### Selected text
------------
Re: possibly silly configuration question

[Date Prev][Date Next][Thread Prev][Thread Next][Date Index][Thread Index]

 



Adam Goryachev wrote:
On 28/12/12 03:02, Miles Fidelman wrote:
Adam,

Thanks for the suggestions.  The thing I'm worried about is how much
traffic gets generated as I start wiring together more complex
configurations, and the kind of performance hits involved
(particularly if a node goes down and things start getting re-syncd).

With my suggested config, I'd put 2 x Gb ethernet from each machine on
one vlan, and the other two from each to the network. (Actually, what is
you're bandwidth to the end user? If these are Internet services, you
probably don't need 2 x Gb connections, so use 3Gb for the storage, and
1Gb for the end user facing network).

Yup. I have 4 gigE ports on each box - so I was thinking 2 for storage, 2 for outside - giving me full redundancy (I have two separate outside connections for the cluster).

Do you actually know what the workload will be ?

Not really. I have a mix of production email/listserv/web/database on one VM (relatively low load), a backup server on a second VM, and the rest of the cluster is used for a mix of development and test for some new service development. Short term, load will be low, but could start spiking quickly. My other task is designing for rapid expansion - first through AWS, then through more hardware.
------------
### Data extract

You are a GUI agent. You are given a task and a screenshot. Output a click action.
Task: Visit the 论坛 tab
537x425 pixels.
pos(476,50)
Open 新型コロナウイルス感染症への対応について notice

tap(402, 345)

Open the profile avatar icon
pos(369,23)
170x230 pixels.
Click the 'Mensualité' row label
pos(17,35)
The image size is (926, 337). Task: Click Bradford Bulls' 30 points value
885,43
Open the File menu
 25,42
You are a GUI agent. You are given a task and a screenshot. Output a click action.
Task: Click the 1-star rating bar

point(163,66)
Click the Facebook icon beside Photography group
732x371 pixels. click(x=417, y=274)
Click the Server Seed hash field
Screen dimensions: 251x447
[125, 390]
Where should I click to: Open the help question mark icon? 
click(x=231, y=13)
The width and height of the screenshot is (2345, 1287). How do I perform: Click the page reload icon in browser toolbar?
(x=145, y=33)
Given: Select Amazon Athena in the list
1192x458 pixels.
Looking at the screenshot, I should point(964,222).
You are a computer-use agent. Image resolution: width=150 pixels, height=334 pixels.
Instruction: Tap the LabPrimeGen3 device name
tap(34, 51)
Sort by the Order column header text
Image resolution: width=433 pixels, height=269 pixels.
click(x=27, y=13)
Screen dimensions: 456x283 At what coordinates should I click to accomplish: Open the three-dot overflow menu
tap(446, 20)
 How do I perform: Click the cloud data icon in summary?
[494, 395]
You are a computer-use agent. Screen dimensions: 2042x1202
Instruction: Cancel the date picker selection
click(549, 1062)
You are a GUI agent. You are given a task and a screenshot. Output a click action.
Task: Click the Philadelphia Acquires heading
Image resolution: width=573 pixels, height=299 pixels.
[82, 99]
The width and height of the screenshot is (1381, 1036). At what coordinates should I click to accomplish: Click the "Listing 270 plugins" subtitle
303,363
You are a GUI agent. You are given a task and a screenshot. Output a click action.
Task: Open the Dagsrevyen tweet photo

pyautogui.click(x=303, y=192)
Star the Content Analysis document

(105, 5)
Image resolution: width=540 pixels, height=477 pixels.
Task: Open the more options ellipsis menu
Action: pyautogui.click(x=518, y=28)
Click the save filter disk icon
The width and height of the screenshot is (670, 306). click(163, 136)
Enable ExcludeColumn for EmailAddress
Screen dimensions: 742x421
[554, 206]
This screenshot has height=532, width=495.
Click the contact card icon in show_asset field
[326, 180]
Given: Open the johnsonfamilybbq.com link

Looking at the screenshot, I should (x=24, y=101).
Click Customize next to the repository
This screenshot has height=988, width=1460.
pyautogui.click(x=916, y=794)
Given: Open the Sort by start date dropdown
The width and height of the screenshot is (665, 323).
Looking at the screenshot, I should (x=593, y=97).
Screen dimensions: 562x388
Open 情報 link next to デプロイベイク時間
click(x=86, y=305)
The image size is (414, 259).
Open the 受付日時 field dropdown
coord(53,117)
------------
### Set of tasks
(A) According to the mailing list message, how many gigE ports does each box have?
(B) Rewrite the mailing list message starting at "Thanks for the" and ending at "workload will be ?", changing "storage" to "replication".
The listing is separate material, unrelated to the mailing list message.

### Responses to the exercise
(A) Four.

(B)
Thanks for the suggestions.  The thing I'm worried about is how much
traffic gets generated as I start wiring together more complex
configurations, and the kind of performance hits involved
(particularly if a node goes down and things start getting re-syncd).

With my suggested config, I'd put 2 x Gb ethernet from each machine on
one vlan, and the other two from each to the network. (Actually, what is
you're bandwidth to the end user? If these are Internet services, you
probably don't need 2 x Gb connections, so use 3Gb for the replication, and
1Gb for the end user facing network).

Yup. I have 4 gigE ports on each box - so I was thinking 2 for replication, 2 for outside - giving me full redundancy (I have two separate outside connections for the cluster).

Do you actually know what the workload will be ?